1981 : le peuple de gauche exulte (photo Sud-Ouest, avec leur aimable…).

On connaît l’antienne, répétée à satiété par les sondeurs et les journalistes : « rien ne se passe jamais comme prévu ». Mais encore ? Si on allait y voir de plus près ? Depuis les élections présidentielles façon V° République, soit depuis les premières sous cette forme, celles de décembre 1965 où De Gaulle était censé passer au premier tour. À de rares exceptions près, les élections qui ont suivi ont déjoué les pronostics. Celle qui vient va-t-elle confirmer la tendance ? On nous annonce Macron dans un fauteuil (comme De Gaulle en 1965). Pourquoi pas au premier tour, tant qu’on y est. Et si on se trompait une nouvelle fois ?

Première partie 1965 – 1988

Après son coup d’État de mai 1958, sa constitution (rédigée pour l’essentiel par Michel Debré) et ses palinodies sur l’Algérie, on attendait donc De Gaulle, sept ans après son coupe de force.

Big Charles allait survoler l’élection, enfoncer la concurrence et même passer au premier tour. C’était le rêve de tous les godillots – vieux gaullistes ou nouveaux convertis – d’une ORTF à ses ordres et de la presse de droite ; La Nation (quotidien gaulliste dirigé par Pierre Charpy) en tête.

Patatras, De Gaulle ne réunit que 44,50 % au premier tour quand son rival Mitterrand recueille près de 32 %. Mitterrand est le candidat des gauches réunies à la tête d’un vieux parti de la IV° République, la FDGS. Il a écrit un pamphlet anti-gaulliste, Le coup d’État permanent et le PCF a boycotté l’élection par rejet du présidentialisme et des institutions de la cinquième.

Jean Lecanuet, le « Kennedy français », fait 15 % et le vieux fasciste Tixier-Vignancour, avocat de Céline et de Raoul Salan, ex PPF et Croix de feu, atteint la barre des 5 %. Inquiétant.

Au second tour, De Gaulle l’emporte, mais pas si facilement, avec 55 %, laissant Mitterrand à 45 %, lequel se réjouit de l’avoir mis en ballottage et prend date pour la prochaine.

La prochaine dont il ne sera pas.
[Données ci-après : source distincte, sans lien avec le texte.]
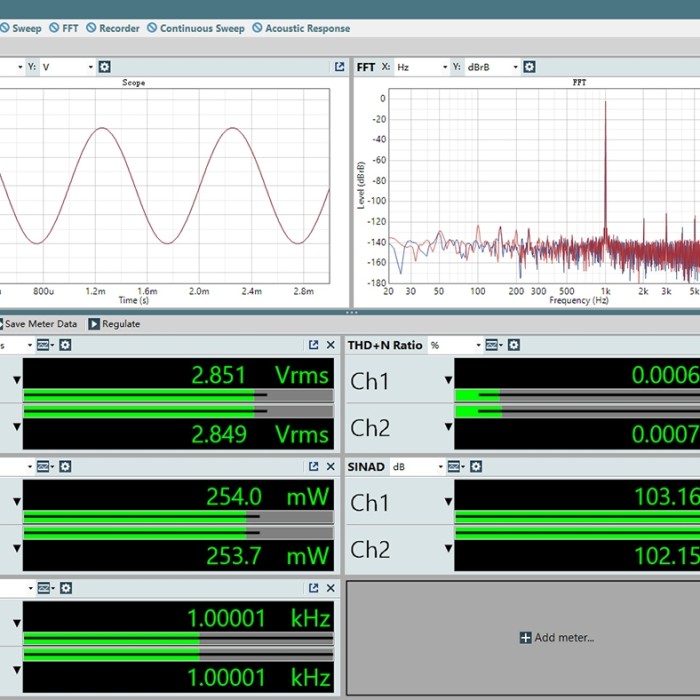700x700 pixels.
Task: Open settings gear for the Scope graph
Action: [104, 67]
La gauche part divisée, la gauche socialiste (SFIO) s’est entendue autour d’un ticket Gaston Deferre (le Monsieur X de l’Express) et Pierre Mendès-France ; les communistes ont leur candidat, Jacques Duclos, un vieux stalinien, et le PSU présente Michel Rocard. Krivine concourt pour l’extrême-gauche (après mai 68) et on a pour le centre démocrate-chrétien un vieux sénateur du nom d’Alain Poher. Pompidou a les faveurs du pronostic, candidat UDR adoubé par un De Gaulle démissionnaire pour cause de référendum perdu, et qui rassemble toutes les droites sous son nom.

Poher qui va créer la surprise en se qualifiant pour le second tour, alors qu’on voyait Deferre dans la peau du rival. Il fait 23 % quand Deferre dépasse à peine les 5 %. Duclos donne au PCF l’un de ses meilleurs scores (21,5 % ) quand Poher est à 23. Pompidou rêvait d’une victoire au premier tour mais est mis en ballottage avec 44,50 %, soit le même score que De Gaulle. Rocard fait un honorable 3,60 % et le conscrit Krivine 1 %.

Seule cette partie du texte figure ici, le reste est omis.